Task statement: Swap "coordinate pair" for "point" in the lines starting at the one containing "is (799, 831)." and ending at the one containing "Looking at the image, I should click on (268, 148).", and give only those lines, without the pictures.

Listed entries:
══════════════════════════════

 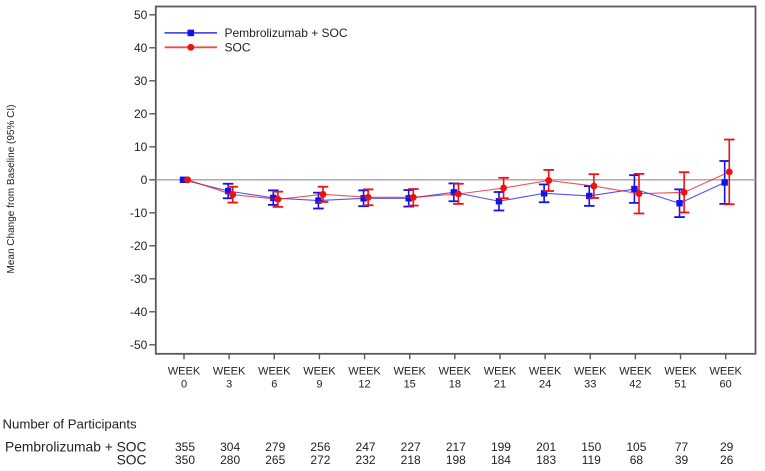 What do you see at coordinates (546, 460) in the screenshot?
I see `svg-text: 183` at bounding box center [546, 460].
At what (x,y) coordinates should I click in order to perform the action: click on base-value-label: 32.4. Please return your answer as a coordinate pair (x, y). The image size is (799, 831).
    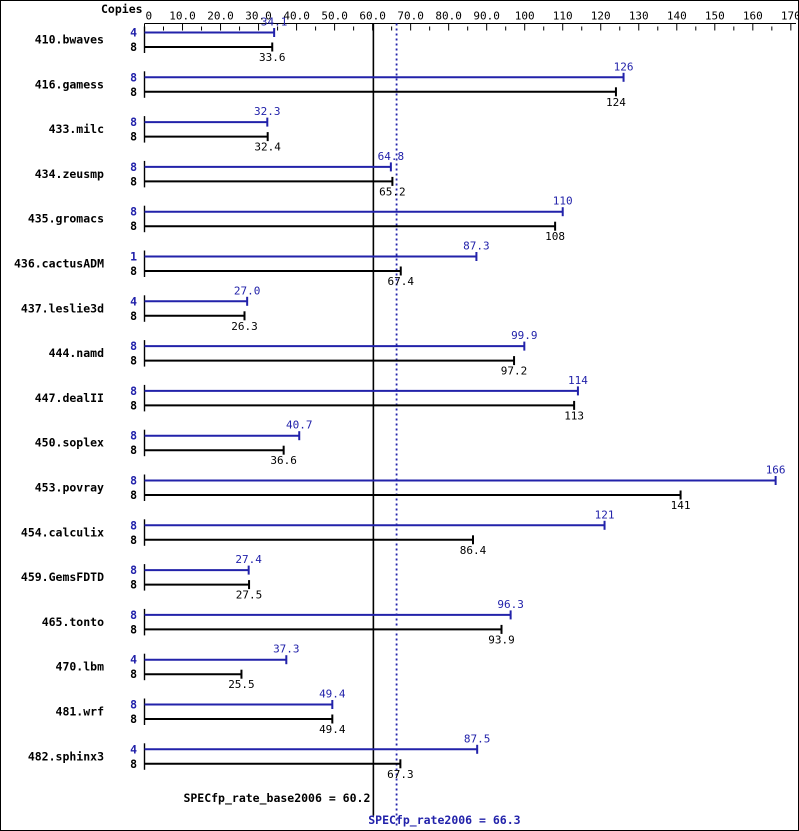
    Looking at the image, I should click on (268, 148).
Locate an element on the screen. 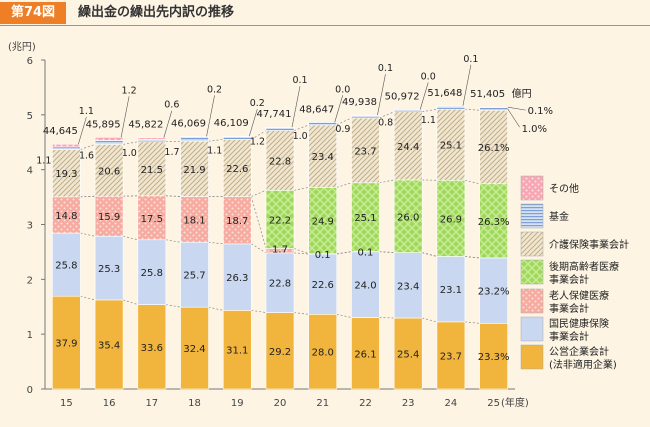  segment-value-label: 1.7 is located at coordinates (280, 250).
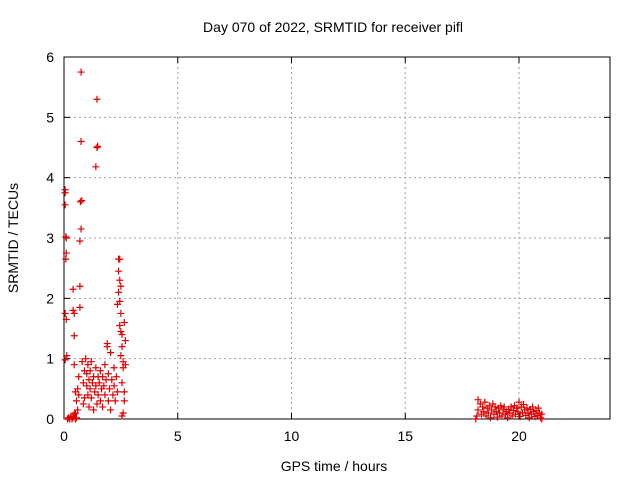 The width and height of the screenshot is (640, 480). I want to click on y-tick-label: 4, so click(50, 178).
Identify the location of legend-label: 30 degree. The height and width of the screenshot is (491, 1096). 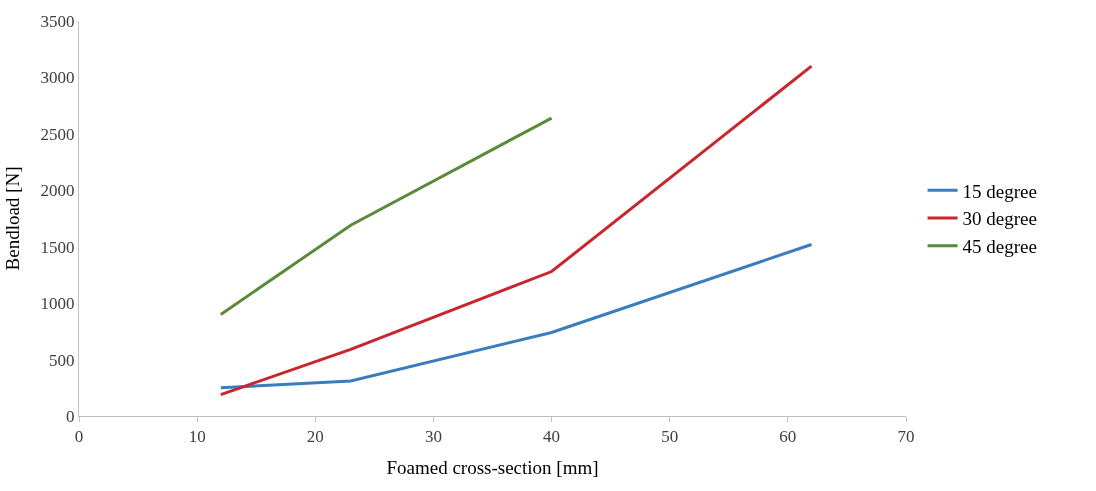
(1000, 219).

══════════════════════════════

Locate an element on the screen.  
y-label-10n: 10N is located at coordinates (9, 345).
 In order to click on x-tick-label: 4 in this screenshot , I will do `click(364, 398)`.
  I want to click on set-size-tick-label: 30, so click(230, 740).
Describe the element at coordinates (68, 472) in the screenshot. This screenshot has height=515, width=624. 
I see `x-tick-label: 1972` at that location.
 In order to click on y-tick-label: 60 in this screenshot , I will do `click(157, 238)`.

══════════════════════════════

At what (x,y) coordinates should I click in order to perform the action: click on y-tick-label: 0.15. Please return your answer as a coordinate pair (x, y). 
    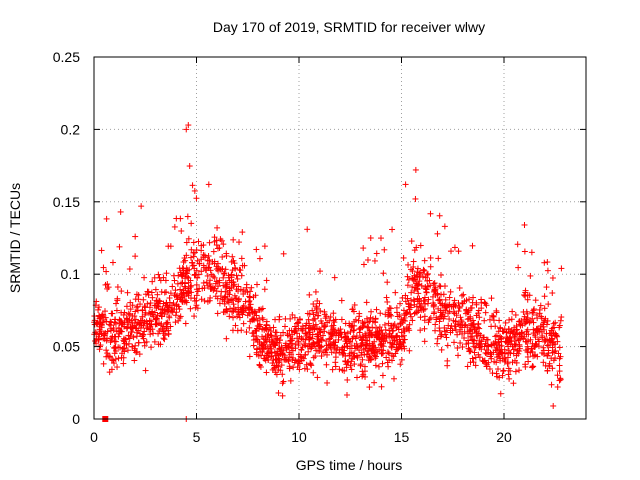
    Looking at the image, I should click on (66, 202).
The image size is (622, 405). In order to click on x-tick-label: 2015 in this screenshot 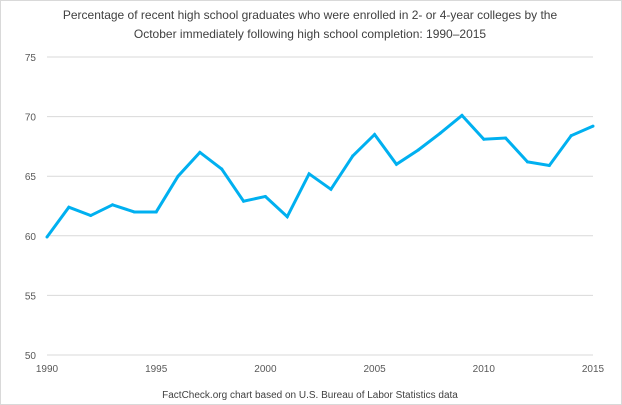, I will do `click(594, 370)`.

══════════════════════════════

Result of the exercise:
At what (x,y) coordinates should I click in order to perform the action: click on base-value-label: 32.4. Please return your answer as a point (x, y). The image size is (799, 831).
    Looking at the image, I should click on (268, 148).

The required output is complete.